📄 statistics.texi

📁 用于VC.net的gsl的lib库文件包
💻 TEXI
📖 第 1 页 / 共 2 页
字号:
12 下一页
@cindex statistics
@cindex mean
@cindex standard deviation
@cindex variance
@cindex estimated standard deviation
@cindex estimated variance
@cindex t-test
@cindex range
@cindex min
@cindex max

This chapter describes the statistical functions in the library.  The
basic statistical functions include routines to compute the mean,
variance and standard deviation.  More advanced functions allow you to
calculate absolute deviations, skewness, and kurtosis as well as the
median and arbitrary percentiles.  The algorithms use recurrence
relations to compute average quantities in a stable way, without large
intermediate values that might overflow. 

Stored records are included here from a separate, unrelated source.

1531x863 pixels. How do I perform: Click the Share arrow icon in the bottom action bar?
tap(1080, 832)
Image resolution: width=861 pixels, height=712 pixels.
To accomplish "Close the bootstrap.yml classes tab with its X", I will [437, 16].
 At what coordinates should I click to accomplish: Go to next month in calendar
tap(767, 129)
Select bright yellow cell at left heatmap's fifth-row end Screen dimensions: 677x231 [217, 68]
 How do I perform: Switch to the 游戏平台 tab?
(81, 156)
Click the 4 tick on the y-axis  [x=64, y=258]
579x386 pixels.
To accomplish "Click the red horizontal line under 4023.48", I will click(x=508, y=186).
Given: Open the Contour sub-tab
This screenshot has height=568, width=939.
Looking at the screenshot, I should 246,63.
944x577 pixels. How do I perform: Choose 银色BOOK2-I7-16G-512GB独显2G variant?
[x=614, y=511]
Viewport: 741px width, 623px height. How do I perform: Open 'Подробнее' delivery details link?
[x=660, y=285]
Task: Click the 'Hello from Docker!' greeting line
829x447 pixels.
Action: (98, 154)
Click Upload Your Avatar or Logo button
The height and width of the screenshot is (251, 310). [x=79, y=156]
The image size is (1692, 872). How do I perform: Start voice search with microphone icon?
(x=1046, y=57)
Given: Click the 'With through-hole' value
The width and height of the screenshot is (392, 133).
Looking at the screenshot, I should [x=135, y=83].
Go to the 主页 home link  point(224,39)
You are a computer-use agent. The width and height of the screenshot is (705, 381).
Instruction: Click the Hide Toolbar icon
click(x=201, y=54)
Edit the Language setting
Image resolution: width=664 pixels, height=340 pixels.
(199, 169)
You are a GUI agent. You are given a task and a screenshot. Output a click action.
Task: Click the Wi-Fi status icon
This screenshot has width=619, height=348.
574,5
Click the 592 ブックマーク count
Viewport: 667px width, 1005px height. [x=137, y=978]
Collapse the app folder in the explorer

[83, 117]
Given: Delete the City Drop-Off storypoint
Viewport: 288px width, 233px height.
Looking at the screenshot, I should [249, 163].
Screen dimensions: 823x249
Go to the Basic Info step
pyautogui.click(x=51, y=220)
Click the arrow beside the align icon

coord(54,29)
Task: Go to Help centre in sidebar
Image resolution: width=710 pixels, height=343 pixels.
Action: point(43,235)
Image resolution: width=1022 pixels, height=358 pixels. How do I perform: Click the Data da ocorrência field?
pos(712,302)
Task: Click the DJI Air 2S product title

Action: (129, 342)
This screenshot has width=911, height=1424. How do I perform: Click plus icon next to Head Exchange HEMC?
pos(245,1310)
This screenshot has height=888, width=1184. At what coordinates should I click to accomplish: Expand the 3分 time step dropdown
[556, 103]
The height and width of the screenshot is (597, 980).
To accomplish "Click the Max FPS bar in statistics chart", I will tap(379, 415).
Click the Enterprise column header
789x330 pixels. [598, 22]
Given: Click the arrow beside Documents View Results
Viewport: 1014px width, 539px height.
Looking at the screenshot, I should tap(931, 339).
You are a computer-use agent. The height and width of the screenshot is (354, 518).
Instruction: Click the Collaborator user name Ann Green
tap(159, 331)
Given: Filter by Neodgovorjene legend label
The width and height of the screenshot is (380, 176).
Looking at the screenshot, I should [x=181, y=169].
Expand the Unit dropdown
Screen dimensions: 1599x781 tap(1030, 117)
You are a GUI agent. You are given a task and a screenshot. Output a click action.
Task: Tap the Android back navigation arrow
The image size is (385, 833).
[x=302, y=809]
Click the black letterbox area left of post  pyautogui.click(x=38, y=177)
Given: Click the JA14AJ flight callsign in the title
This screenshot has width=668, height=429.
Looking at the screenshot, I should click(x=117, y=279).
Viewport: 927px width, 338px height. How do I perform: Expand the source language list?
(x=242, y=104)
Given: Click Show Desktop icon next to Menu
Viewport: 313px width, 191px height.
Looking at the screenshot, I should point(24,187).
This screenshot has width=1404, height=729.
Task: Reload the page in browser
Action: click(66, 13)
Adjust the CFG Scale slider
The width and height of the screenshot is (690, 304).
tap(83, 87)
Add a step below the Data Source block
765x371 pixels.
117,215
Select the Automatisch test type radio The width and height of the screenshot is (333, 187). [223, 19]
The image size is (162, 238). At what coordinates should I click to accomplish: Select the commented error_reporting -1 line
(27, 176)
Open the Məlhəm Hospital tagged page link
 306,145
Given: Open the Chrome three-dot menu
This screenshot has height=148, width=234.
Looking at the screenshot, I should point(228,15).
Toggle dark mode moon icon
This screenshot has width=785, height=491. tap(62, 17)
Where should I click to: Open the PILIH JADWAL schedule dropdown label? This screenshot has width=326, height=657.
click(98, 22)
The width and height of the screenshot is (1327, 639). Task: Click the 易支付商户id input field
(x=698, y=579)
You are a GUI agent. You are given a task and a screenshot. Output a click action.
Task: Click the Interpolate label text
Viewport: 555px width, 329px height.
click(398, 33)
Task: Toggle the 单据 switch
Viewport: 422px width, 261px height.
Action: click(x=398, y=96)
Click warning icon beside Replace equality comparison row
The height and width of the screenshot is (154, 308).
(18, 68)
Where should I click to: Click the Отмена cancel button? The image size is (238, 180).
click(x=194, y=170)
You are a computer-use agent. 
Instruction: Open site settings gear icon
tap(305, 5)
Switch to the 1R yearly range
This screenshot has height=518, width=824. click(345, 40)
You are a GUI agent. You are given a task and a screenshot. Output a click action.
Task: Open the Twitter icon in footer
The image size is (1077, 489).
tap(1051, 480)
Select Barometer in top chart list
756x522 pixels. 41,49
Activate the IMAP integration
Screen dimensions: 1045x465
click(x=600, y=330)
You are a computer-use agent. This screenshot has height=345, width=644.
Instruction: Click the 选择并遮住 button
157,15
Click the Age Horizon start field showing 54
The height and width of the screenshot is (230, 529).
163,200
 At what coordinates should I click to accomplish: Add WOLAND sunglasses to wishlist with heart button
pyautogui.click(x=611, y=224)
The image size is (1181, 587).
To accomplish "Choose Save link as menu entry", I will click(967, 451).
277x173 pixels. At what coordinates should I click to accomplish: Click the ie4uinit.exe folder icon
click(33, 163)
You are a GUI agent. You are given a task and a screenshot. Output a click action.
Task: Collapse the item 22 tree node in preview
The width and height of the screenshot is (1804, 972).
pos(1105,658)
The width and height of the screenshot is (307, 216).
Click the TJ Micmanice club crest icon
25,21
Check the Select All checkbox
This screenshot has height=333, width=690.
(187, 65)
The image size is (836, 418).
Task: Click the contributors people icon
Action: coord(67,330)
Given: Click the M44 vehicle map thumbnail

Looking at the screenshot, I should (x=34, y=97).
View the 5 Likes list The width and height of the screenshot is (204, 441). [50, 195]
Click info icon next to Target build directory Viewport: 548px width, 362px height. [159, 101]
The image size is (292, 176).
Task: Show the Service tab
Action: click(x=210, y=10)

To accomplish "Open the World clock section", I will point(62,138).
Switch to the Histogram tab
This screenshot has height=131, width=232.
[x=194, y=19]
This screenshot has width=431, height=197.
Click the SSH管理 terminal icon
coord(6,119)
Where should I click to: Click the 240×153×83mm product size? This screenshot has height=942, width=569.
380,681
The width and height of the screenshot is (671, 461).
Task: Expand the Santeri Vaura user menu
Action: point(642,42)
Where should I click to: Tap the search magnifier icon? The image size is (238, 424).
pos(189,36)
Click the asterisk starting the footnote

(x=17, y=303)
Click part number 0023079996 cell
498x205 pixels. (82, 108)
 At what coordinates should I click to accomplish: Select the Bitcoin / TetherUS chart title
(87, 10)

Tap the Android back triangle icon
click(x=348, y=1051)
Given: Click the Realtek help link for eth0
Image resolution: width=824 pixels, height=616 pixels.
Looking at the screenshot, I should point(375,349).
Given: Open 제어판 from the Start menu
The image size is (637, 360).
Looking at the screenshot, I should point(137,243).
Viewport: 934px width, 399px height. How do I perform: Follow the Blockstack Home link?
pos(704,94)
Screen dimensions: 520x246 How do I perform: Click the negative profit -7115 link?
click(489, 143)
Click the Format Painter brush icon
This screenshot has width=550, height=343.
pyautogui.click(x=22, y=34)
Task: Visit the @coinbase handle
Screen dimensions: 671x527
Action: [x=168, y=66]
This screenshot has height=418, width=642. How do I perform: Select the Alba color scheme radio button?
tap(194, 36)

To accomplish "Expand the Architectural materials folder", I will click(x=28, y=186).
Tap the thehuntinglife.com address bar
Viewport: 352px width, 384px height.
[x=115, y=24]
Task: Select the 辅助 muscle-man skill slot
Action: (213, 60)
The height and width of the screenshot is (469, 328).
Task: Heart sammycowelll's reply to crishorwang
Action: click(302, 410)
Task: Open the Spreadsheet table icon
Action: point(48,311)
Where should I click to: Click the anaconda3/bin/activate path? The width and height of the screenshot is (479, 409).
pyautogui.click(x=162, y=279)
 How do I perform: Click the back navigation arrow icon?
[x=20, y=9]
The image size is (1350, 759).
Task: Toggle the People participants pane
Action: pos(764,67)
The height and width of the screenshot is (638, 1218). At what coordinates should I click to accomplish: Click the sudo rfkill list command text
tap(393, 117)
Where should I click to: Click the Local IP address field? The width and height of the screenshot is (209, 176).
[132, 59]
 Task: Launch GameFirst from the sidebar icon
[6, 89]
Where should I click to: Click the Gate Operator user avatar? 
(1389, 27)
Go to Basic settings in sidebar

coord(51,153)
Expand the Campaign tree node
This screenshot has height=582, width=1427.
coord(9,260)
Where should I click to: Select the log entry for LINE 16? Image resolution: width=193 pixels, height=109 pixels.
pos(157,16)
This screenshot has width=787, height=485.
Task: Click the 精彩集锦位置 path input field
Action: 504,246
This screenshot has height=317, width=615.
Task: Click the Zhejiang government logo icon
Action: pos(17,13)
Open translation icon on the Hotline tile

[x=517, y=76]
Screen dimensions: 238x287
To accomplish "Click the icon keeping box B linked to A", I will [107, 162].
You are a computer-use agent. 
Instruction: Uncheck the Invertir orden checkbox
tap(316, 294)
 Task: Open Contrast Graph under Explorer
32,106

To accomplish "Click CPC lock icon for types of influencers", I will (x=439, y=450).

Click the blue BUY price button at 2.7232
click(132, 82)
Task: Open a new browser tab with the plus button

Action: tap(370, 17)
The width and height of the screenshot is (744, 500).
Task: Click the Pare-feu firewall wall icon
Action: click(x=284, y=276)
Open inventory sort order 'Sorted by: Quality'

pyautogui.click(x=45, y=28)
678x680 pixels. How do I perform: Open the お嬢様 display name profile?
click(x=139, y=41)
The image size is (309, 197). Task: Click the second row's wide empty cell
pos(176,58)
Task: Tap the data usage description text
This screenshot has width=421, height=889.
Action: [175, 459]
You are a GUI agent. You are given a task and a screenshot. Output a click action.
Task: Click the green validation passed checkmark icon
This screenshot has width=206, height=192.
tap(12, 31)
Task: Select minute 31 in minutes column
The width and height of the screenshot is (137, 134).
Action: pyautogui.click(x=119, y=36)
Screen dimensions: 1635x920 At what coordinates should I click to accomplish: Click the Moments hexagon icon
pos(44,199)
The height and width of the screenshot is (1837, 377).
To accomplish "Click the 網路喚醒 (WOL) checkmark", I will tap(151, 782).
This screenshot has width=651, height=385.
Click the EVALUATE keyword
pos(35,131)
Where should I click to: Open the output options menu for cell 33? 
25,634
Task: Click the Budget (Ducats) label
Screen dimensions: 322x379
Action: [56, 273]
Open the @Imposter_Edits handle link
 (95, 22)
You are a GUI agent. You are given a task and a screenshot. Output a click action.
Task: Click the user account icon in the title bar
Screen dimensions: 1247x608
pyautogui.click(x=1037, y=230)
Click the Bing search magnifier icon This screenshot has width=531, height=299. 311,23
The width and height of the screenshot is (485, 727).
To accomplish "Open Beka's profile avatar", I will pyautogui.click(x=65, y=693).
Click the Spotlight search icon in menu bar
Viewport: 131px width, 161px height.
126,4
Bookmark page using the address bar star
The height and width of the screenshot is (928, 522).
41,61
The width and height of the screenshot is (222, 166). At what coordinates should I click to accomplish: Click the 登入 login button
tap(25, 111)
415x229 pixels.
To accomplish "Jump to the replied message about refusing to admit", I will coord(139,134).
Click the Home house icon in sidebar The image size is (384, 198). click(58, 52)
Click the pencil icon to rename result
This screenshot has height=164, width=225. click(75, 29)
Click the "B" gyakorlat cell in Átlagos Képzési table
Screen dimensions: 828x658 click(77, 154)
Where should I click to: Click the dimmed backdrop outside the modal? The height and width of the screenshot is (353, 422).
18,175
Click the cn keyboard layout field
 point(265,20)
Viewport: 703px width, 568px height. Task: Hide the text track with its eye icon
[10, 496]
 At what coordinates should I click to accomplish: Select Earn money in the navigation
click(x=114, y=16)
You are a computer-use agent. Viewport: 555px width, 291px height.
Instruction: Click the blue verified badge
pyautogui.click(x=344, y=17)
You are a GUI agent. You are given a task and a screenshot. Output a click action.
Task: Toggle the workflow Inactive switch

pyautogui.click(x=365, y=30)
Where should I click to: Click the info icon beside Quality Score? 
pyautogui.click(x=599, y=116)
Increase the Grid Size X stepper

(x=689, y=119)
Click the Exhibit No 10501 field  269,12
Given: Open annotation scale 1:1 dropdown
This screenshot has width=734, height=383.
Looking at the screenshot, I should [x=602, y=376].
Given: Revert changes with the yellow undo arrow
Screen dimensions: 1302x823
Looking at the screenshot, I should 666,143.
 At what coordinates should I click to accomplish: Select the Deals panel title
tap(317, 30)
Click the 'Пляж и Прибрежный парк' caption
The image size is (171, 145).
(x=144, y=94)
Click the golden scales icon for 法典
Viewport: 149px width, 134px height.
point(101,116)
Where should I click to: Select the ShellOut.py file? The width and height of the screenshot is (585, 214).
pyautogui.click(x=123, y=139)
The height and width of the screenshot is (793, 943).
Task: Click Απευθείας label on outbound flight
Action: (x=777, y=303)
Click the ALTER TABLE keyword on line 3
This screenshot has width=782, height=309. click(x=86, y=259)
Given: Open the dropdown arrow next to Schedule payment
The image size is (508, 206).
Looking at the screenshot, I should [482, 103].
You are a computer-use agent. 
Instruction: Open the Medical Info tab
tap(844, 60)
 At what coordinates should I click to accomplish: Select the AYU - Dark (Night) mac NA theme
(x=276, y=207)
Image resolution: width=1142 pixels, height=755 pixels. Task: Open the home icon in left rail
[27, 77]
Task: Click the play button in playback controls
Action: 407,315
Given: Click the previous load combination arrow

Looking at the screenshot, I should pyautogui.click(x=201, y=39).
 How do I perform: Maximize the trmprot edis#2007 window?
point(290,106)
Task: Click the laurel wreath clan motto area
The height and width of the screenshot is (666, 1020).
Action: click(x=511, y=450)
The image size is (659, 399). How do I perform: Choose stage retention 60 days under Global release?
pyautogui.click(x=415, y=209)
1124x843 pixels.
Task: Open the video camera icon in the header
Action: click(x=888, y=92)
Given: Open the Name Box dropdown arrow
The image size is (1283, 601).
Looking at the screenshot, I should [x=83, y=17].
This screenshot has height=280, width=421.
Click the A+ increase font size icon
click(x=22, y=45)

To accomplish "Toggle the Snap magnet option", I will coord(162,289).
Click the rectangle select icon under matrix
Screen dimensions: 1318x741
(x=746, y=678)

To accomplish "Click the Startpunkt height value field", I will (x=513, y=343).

The functions are available in versions for datasets in the standard
floating-point and integer types.  The versions for double precision
floating-point data have the prefix @code{gsl_stats} and are declared in
the header file @file{gsl_statistics_double.h}.  The versions for integer
data have the prefix @code{gsl_stats_int} and are declared in the header
files @file{gsl_statistics_int.h}. 

@menu
* Mean and standard deviation and variance::  
* Absolute deviation::          
* Higher moments (skewness and kurtosis)::  
* Autocorrelation::             
* Covariance::                  
* Weighted Samples::            
* Maximum and Minimum values::  
* Median and Percentiles::      
* Example statistical programs::  
* Statistics References and Further Reading::  
@end menu

@node Mean and standard deviation and variance
@section Mean, Standard Deviation and Variance

@deftypefn Statistics double gsl_stats_mean (const double @var{data}[], size_t @var{stride}, size_t @var{n})
This function returns the arithmetic mean of @var{data}, a dataset of
length @var{n} with stride @var{stride}.  The arithmetic mean, or
@dfn{sample mean}, is denoted by @math{\Hat\mu} and defined as,

@tex
\beforedisplay
$$
{\Hat\mu} = {1 \over N} \sum x_i
$$
\afterdisplay
@end tex
@ifinfo
@example
\Hat\mu = (1/N) \sum x_i
@end example
@end ifinfo

@noindent
where @math{x_i} are the elements of the dataset @var{data}.  For
samples drawn from a gaussian distribution the variance of
@math{\Hat\mu} is @math{\sigma^2 / N}.
@end deftypefn

@deftypefn Statistics double gsl_stats_variance (const double @var{data}[], size_t @var{stride}, size_t @var{n})
This function returns the estimated, or @dfn{sample}, variance of
@var{data}, a dataset of length @var{n} with stride @var{stride}.  The
estimated variance is denoted by @math{\Hat\sigma^2} and is defined by,

@tex
\beforedisplay
$$
{\Hat\sigma}^2 = {1 \over (N-1)} \sum (x_i - {\Hat\mu})^2
$$
\afterdisplay
@end tex
@ifinfo
@example
\Hat\sigma^2 = (1/(N-1)) \sum (x_i - \Hat\mu)^2
@end example
@end ifinfo

@noindent
where @math{x_i} are the elements of the dataset @var{data}.  Note that
the normalization factor of @math{1/(N-1)} results from the derivation
of @math{\Hat\sigma^2} as an unbiased estimator of the population
variance @math{\sigma^2}.  For samples drawn from a gaussian distribution
the variance of @math{\Hat\sigma^2} itself is @math{2 \sigma^4 / N}.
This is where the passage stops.